Teks yang Diberikan ::

=====

Dari pembicaraan kami, pekerjaan Abudzar di perusahaan itu tergolong sangat ringan.
Tugasnya setiap hari menyetor uang perusahaan ke bank, membuat penawaran dan kontrak kerja, serta mengurus kredit untuk klien perusahaan.
Dengan bidang kerjanya, Abudzar tidak setiap hari harus stanby di kantor.
Ia hanya pergi ke kantor untuk mengambil atau menyerahkan dokumen kontrak atau uang, lalu pergi ke bank untuk menyetor uang serta berbagai dokumen lainnya.
Namun, ternyata kemudahan pekerjaan itu tidak berjalan sebanding dengan beban rohani yang harus dijalaninya.
Uang besar yang dia bawa pulang ke kantor, memang membuat banyak orang senang dan mendatangkan pujian.
Tapi, jiwa Abudzar tidak pernah tenang, bayangan dosa riba terus menghantui hari-hari dan malam-malam yang dilaluinya.
“Sebab jumlah bunga bank yang saya negosiasikan itu menimal angkanya Rp 500 juta. Itu bunga yang sangat besar dan seluruhnya saya setor ke kantor,” katanya.
“Apalagi saya sebagai orang yang langsung menegosiasikan bunga itu. Nah, sepemahaman saya, dengar-dengar dalam pengajian, saya bisa disebut sebagai pelaku utama dari riba, karena bisa dikatakan saya sendirian dalam proses negosiasi bunga bank ini,” kata dia.

=====

Bahan yang Disediakan ::
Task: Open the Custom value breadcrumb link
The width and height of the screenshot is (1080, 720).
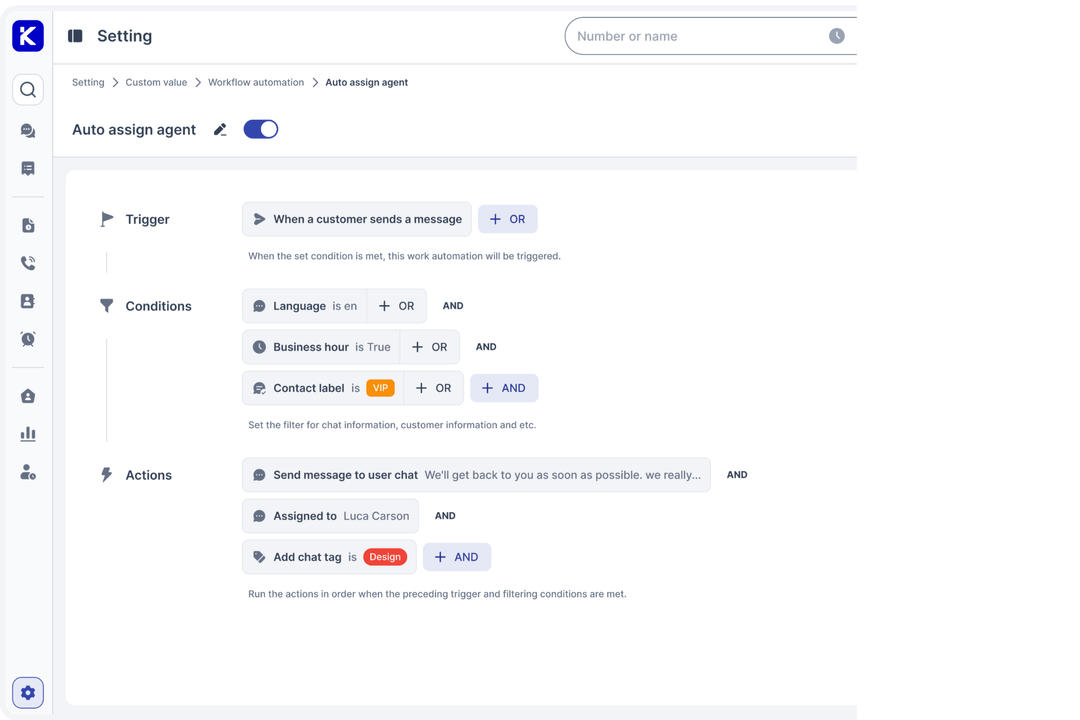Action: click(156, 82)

=====

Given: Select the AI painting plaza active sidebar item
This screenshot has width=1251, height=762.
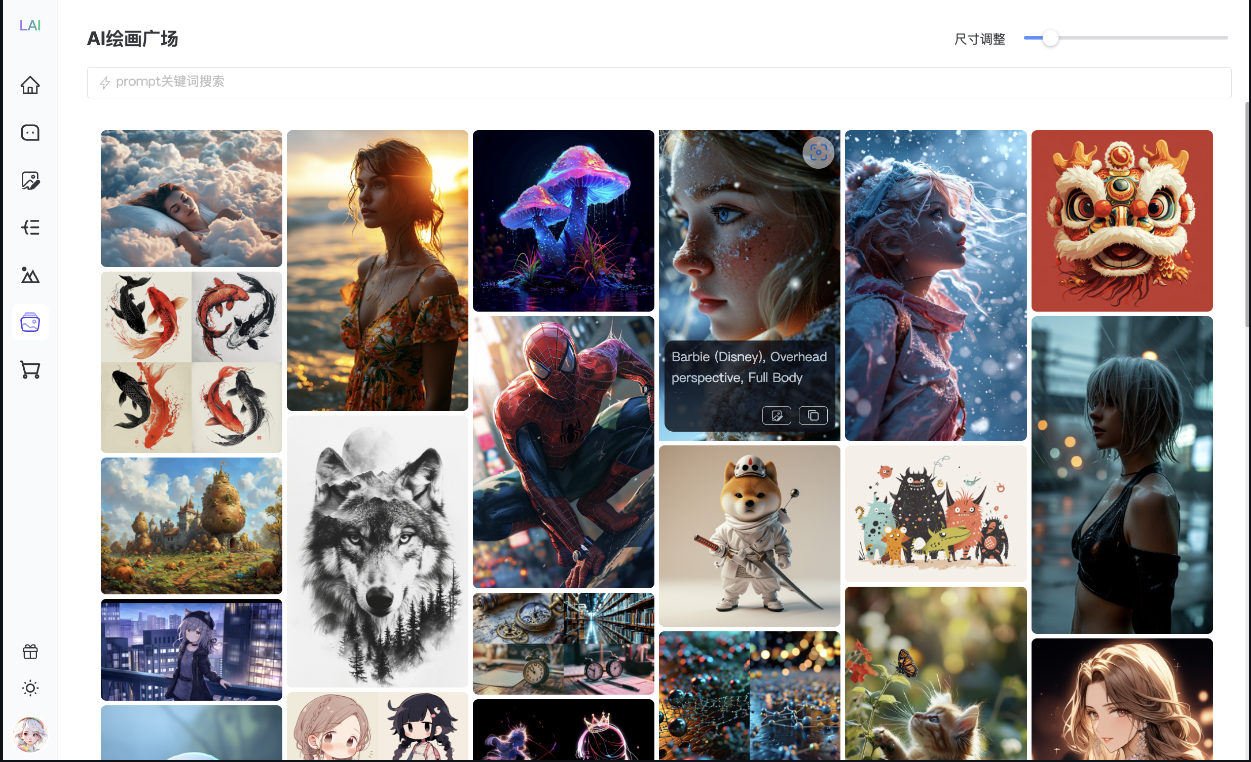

=====

Tindakan yang Diperlukan ::
(1) Menurut teks tentang Abudzar, apa saja tugas harian Abudzar di perusahaan itu?
(2) Tulis ulang bagian teks tentang Abudzar di antara "Uang besar yang" dan "malam-malam yang dilaluinya.", termasuk kedua bagian itu. Ganti "pujian" dengan "sanjungan".

Jawaban yang Benar ::
(1) Setiap hari Abudzar menyetor uang perusahaan ke bank, membuat penawaran dan kontrak kerja, serta mengurus kredit untuk klien perusahaan.

(2)
Uang besar yang dia bawa pulang ke kantor, memang membuat banyak orang senang dan mendatangkan sanjungan.
Tapi, jiwa Abudzar tidak pernah tenang, bayangan dosa riba terus menghantui hari-hari dan malam-malam yang dilaluinya.